> [Required task]: Write the lines from the line with "This screenshot has height=734, width=1568." to the line with "[x=1044, y=15]" as a JSON list of strings, one per line, skipping blank lines.

> [Record list]:
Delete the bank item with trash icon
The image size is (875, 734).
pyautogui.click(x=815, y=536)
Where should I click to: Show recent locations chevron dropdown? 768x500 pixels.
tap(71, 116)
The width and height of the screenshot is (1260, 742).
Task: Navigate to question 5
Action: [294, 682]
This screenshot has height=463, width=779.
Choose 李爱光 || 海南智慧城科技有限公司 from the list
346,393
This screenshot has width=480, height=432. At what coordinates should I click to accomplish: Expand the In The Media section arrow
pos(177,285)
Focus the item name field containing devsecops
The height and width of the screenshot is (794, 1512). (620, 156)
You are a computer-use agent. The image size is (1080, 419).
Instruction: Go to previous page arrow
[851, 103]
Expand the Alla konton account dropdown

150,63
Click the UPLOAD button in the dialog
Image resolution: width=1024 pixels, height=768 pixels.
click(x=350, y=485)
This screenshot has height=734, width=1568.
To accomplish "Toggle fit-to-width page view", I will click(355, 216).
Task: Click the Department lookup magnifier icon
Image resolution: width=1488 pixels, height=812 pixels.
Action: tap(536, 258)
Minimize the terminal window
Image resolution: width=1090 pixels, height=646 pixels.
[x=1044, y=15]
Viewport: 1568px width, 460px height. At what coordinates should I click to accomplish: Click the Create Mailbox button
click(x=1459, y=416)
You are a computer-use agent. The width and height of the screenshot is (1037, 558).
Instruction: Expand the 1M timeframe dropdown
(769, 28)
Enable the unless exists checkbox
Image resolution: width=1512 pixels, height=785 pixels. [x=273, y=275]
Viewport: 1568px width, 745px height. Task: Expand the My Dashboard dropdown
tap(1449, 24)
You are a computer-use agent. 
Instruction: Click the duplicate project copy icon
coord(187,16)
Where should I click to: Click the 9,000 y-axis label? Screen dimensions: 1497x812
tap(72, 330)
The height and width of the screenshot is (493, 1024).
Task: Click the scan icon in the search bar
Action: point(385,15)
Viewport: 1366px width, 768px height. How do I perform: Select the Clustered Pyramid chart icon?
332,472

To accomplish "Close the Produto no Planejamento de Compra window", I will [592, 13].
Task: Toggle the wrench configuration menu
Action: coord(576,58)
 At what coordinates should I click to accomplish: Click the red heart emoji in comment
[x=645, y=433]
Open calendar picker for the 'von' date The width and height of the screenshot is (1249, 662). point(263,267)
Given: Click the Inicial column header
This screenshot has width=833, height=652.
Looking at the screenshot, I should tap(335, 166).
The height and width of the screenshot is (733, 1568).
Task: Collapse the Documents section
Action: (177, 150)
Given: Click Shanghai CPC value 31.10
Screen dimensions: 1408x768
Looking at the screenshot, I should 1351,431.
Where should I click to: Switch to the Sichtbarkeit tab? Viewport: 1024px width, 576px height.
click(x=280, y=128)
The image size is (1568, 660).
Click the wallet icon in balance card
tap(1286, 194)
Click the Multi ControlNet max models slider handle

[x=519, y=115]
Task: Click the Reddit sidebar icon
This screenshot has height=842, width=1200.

> [Written reply]:
[
  "This screenshot has height=734, width=1568.",
  "To accomplish \"Toggle fit-to-width page view\", I will click(355, 216).",
  "Task: Click the Department lookup magnifier icon",
  "Image resolution: width=1488 pixels, height=812 pixels.",
  "Action: tap(536, 258)",
  "Minimize the terminal window",
  "Image resolution: width=1090 pixels, height=646 pixels.",
  "[x=1044, y=15]"
]